◆ DATA PROVIDED:
==============================

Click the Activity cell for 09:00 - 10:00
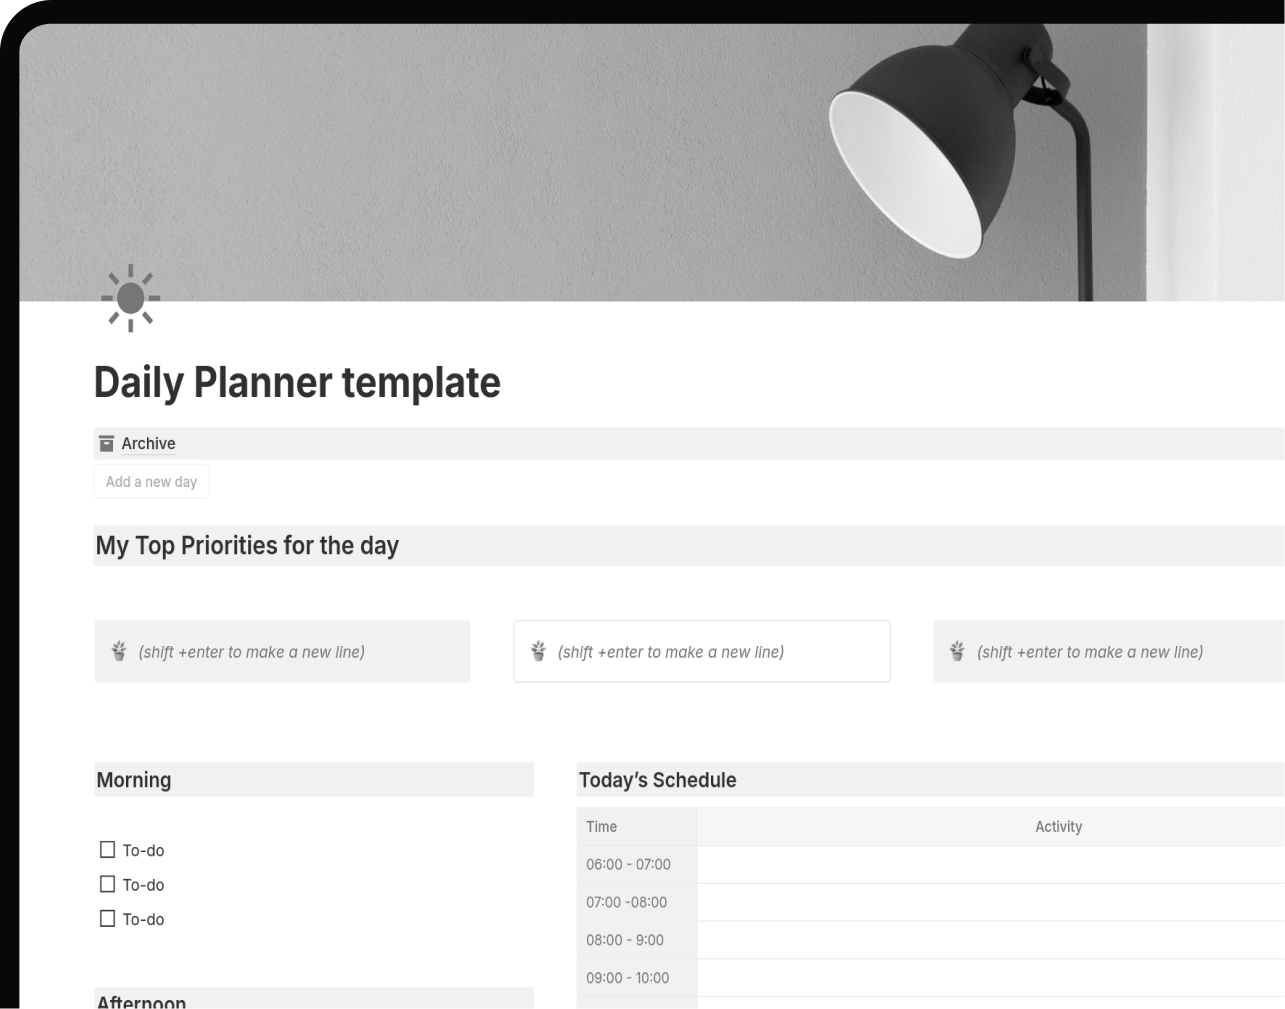This screenshot has width=1285, height=1009. point(990,978)
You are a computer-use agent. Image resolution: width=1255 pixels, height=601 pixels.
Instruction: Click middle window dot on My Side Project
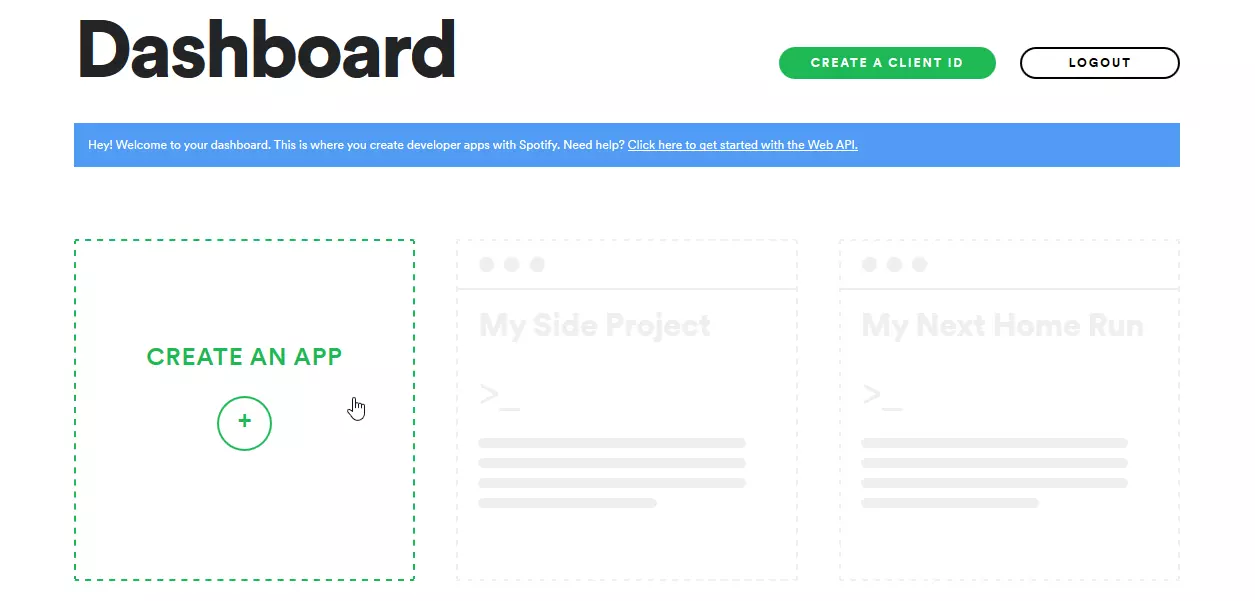coord(512,265)
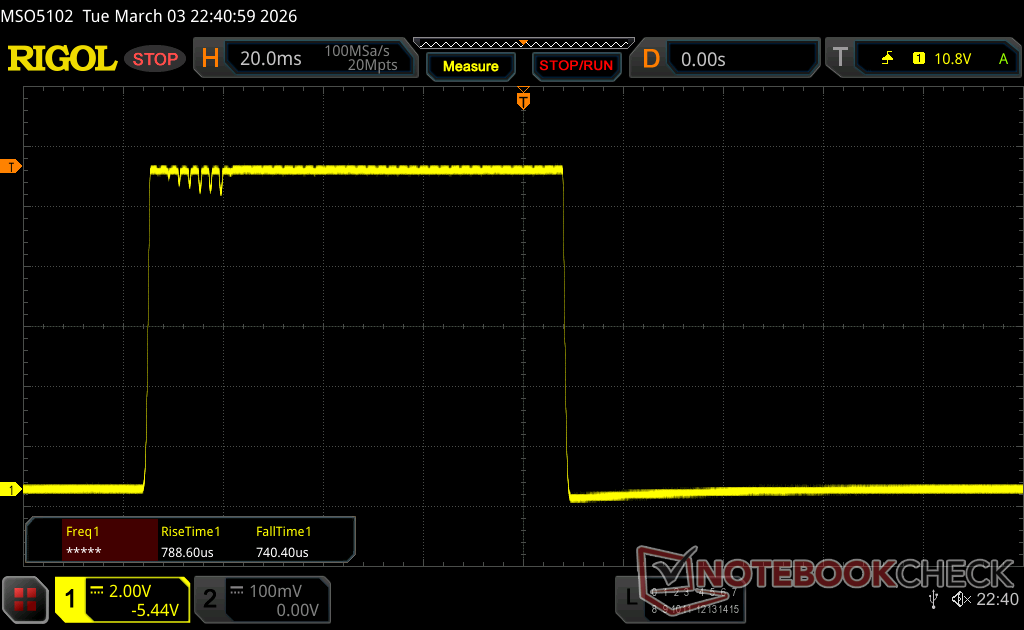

==============================

◆ WORK REQUEST:
Your answer must be the lines from the one containing "Instruction: Click middle" through the last line of the records, copied exactly, with no pictures.

◆ SOLUTION TO THE EXERCISE:
Instruction: Click middle window dot on My Side Project
coord(512,265)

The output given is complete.